Apesar dos compromissos formais, o esquema continuou ativo e cresceu nos anos seguintes.
Outro lado
As assessorias de Sergio Moro e Rogério Marinho dizem que eles tomaram providências parciais ainda em 2019. Em nota, Moro afirmou: 
“As principais entidades envolvidas em reclamações e citadas no ofício do Procon/SP foram descredenciadas pelo INSS em 30/07/2019 (DOU 01/08/2019), ou seja, antes mesmo da reunião mencionada no referido documento. À frente do MJSP, Sergio Moro nunca foi omisso em relação às reclamações de descontos indevidos de aposentadorias e pensões do INSS, criando mecanismos de combate a irregularidades".
Já a assessoria de Marinho declarou:
“O senador apenas aquiesceu [ponderou] manifestação técnica do INSS — autarquia com autonomia administrativa. O parecer descrevia os procedimentos previstos em norma para celebração de Acordos de Cooperação, reforçando a necessidade de autorização individual dos beneficiários e prevendo a suspensão dos ACTs [Acordos de Cooperação Técnica] em caso de descontos indevidos. Três meses depois, o INSS suspendeu quatro acordos que respondiam por 40% dos descontos, comprovando a seriedade da gestão.”
A assessoria de Paulo Guedes não se manifestou.
Bolsonaro também foi avisado
O Procon-SP não se limitou a acionar Moro e Guedes. Em 2019, encaminhou ofício diretamente ao governo federal relatando o aumento expressivo das denúncias. Entre 2017 e 2019, os registros de descontos ilegais cresceram 233%, passando de 2.269 para 7.564 casos. Em nota, a fundação solicitou:
“Solicitamos que o INSS e a Secretaria Nacional do Consumidor suspendam imediatamente as autorizações concedidas às associações envolvidas, com o objetivo de proteger os consumidores e revisar os critérios dos convênios firmados com essas entidades.”
A recomendação foi ignorada.
Desdobramentos
De acordo com a Polícia Federal, entre 2019 e 2024 as entidades envolvidas arrecadaram R$ 6,3 bilhões de forma irregular.
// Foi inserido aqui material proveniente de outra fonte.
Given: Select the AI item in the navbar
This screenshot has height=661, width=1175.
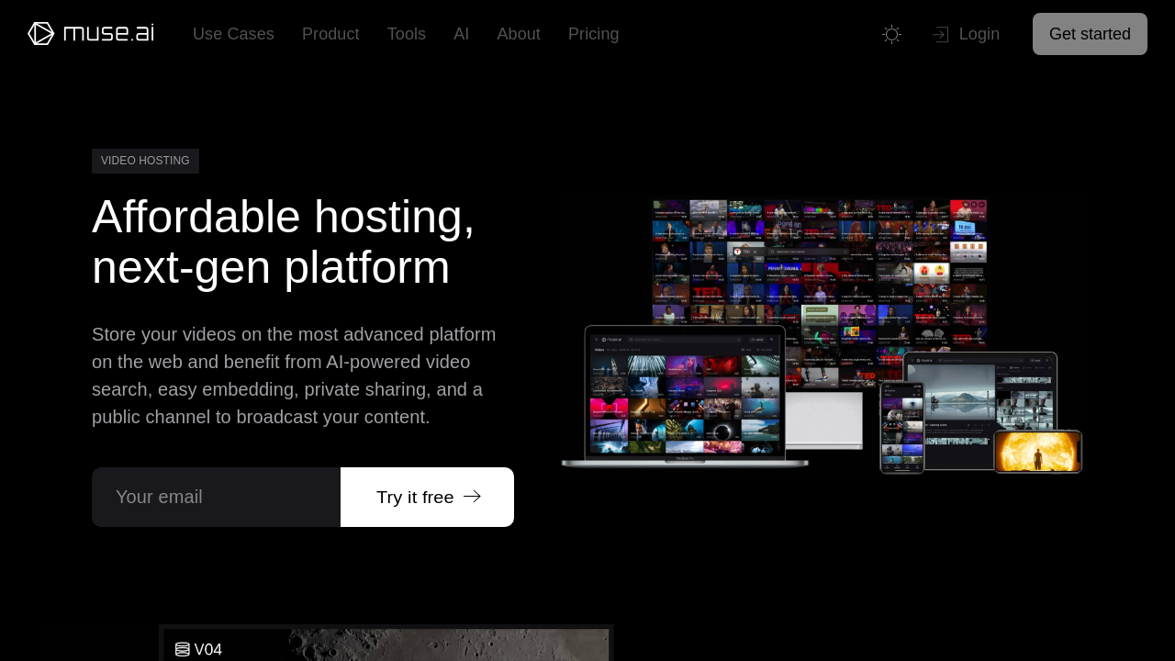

A rede de associações continuou atuando livremente durante o governo Bolsonaro, apesar dos alertas de órgãos de defesa do consumidor e da Controladoria-Geral da União (CGU).
Foi somente no governo Lula que a investigação avançou de forma decisiva. A Operação Sem Desconto prendeu figuras centrais do esquema, como Antônio Carlos Camilo Antunes, o “Careca do INSS”, e o empresário Maurício Camisotti, ambos com ligações políticas em Brasília.
Além disso, o governo Lula já devolveu R$1,29 bilhão a aposentados e pensionistas que tiveram descontos associativos indevidos em seus benefícios. Desde o início dos pagamentos, em 24 de julho, mais de 2,3 milhões de pessoas aderiram ao acordo de ressarcimento, o que corresponde a cerca de sete em cada dez beneficiários que estão aptos a receber.